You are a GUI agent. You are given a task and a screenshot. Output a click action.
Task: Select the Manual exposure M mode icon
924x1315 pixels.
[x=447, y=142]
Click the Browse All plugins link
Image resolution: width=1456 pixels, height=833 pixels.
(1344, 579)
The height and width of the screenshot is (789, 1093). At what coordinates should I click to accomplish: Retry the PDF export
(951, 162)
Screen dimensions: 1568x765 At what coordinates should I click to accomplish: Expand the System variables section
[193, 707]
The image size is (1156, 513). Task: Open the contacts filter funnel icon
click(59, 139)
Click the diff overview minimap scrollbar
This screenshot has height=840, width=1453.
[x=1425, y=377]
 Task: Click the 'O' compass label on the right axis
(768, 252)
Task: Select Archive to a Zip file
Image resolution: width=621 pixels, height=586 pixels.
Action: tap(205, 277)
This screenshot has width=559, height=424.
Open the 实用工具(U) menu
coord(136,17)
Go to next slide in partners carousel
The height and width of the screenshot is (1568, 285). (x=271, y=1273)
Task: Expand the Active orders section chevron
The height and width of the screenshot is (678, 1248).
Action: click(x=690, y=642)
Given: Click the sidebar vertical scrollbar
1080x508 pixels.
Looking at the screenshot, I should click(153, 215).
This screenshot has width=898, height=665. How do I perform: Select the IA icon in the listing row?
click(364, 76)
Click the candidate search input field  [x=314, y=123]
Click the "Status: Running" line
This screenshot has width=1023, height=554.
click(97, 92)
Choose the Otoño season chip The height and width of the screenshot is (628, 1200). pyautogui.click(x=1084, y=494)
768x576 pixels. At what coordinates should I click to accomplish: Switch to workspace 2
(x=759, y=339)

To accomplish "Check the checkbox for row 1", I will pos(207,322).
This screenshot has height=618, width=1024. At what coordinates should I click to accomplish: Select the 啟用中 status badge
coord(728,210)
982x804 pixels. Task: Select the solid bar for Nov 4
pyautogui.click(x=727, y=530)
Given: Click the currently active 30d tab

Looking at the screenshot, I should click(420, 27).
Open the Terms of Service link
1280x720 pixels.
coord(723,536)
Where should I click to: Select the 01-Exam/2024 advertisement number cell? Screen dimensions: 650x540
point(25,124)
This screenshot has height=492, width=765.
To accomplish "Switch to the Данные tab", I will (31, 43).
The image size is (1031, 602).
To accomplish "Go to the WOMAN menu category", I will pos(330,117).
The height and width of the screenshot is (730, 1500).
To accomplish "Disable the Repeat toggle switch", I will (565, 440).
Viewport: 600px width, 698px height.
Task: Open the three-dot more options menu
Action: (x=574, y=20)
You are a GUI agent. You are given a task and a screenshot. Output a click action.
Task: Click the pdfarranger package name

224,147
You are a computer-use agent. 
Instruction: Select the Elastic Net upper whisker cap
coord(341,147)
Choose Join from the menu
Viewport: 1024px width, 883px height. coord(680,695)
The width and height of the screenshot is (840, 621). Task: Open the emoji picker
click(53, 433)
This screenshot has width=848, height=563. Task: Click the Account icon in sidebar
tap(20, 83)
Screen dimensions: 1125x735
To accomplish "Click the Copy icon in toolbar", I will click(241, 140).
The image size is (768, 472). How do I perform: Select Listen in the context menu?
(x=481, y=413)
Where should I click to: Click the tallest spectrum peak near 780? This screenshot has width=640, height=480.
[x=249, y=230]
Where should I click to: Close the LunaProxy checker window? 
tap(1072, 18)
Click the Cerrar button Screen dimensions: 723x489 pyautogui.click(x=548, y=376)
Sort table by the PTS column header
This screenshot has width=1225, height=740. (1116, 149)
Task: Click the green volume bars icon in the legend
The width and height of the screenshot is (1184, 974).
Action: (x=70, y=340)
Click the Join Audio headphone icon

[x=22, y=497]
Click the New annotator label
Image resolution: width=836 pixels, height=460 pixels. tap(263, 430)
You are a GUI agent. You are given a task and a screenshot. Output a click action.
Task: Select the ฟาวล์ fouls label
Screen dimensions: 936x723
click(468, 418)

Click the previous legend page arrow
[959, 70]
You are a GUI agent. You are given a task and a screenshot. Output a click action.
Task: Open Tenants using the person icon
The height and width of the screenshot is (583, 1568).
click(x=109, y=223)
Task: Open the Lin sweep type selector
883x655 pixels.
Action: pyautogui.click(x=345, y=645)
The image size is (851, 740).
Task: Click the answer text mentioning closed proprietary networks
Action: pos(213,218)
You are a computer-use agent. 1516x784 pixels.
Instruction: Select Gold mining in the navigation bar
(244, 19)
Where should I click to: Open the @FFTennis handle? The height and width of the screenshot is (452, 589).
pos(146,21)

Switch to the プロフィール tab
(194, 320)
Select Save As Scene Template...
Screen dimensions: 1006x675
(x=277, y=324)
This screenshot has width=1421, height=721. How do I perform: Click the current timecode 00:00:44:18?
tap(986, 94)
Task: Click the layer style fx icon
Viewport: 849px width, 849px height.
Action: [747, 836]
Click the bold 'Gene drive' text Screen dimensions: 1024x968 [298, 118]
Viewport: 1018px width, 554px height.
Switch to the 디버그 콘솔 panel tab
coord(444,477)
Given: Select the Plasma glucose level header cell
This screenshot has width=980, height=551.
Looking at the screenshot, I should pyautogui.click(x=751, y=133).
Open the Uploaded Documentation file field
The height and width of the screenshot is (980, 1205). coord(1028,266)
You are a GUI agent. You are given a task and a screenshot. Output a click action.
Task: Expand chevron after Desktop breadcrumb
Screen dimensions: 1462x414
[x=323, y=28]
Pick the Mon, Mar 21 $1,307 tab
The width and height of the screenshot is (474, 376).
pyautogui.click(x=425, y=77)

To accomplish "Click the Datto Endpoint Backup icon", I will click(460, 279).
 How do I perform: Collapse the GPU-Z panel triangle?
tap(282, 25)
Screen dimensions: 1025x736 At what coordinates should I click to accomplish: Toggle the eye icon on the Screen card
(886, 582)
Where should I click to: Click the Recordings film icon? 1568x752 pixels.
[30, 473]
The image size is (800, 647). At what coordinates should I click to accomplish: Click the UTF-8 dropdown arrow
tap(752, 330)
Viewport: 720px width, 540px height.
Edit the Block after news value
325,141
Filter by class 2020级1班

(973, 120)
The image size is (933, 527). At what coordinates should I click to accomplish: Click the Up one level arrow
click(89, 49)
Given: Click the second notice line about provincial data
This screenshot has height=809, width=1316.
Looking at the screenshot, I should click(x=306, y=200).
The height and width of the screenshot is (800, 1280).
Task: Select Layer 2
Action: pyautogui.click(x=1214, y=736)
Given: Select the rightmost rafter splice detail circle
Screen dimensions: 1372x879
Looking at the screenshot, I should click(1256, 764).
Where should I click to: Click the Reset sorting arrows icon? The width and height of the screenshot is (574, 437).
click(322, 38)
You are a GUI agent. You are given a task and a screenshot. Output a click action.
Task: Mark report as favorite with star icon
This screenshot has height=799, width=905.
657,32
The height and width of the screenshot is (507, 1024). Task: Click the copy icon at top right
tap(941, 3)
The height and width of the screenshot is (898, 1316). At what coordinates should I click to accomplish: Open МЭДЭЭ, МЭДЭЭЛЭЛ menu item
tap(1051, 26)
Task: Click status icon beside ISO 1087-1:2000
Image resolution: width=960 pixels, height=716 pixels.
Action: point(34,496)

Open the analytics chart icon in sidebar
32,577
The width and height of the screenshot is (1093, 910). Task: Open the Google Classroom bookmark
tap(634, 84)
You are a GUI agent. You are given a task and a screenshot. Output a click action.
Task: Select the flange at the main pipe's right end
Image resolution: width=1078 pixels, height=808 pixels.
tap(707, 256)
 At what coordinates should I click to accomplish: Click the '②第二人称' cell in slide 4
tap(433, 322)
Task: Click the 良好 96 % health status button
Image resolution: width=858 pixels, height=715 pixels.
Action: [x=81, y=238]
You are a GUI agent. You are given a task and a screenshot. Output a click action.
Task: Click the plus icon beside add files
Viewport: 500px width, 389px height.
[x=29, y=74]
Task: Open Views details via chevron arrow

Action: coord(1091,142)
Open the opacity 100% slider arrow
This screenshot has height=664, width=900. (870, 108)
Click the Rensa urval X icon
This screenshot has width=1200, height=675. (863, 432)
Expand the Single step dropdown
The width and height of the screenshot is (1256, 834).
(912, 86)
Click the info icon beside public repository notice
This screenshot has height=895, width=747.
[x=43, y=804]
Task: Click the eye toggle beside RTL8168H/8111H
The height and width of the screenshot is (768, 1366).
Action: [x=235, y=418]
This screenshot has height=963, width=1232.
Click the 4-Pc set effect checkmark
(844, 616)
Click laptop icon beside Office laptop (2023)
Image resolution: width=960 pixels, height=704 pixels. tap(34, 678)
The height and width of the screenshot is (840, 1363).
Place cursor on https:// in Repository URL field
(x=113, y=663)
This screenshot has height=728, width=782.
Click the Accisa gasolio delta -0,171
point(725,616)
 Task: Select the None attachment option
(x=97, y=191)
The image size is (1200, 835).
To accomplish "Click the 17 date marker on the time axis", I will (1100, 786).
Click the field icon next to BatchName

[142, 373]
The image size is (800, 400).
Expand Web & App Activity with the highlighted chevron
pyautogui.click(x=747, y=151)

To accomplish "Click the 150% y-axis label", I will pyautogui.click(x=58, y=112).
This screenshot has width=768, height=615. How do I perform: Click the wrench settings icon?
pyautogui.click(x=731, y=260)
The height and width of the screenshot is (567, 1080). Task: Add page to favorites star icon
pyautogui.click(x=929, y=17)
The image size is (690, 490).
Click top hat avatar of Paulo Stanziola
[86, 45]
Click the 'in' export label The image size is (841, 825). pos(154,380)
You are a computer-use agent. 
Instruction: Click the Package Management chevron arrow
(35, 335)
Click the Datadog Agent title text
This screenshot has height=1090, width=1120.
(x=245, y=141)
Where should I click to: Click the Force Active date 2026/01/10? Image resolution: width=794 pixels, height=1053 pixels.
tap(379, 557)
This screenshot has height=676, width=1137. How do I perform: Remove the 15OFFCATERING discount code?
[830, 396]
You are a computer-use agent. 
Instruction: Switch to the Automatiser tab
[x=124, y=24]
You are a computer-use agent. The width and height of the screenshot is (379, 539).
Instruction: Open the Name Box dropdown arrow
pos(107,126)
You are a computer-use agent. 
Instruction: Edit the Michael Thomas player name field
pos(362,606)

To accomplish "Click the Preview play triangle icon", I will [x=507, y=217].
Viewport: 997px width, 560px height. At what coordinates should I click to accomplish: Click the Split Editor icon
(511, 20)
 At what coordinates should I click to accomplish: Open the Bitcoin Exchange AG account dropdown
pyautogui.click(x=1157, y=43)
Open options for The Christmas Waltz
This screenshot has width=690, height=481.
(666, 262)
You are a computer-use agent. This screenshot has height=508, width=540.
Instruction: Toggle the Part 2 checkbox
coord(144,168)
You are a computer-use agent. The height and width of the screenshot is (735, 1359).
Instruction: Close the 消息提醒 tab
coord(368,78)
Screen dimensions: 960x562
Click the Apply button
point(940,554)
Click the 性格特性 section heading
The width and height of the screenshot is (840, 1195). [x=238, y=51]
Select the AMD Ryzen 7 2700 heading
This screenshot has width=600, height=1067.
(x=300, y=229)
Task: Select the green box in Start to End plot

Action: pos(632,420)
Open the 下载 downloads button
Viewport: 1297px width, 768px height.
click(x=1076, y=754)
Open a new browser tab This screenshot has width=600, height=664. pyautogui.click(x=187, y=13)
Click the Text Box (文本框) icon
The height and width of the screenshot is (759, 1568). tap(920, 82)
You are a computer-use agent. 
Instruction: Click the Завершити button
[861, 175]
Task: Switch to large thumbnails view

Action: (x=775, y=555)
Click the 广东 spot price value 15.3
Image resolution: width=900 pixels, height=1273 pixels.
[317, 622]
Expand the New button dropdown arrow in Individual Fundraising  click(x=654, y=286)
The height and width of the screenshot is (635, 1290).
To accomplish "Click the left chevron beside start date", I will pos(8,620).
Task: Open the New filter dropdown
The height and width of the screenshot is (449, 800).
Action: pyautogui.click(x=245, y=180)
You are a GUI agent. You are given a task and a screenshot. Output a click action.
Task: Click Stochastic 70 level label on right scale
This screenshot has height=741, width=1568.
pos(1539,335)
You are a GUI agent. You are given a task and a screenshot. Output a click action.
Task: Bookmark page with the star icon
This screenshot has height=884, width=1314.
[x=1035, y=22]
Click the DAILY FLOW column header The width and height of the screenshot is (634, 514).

•••

◆ **EXERCISE BRIEF**
Copy from the entries only those lines that hold the word "link".

◆ **ANSWER SECTION**
Click the Browse All plugins link
Open the Terms of Service link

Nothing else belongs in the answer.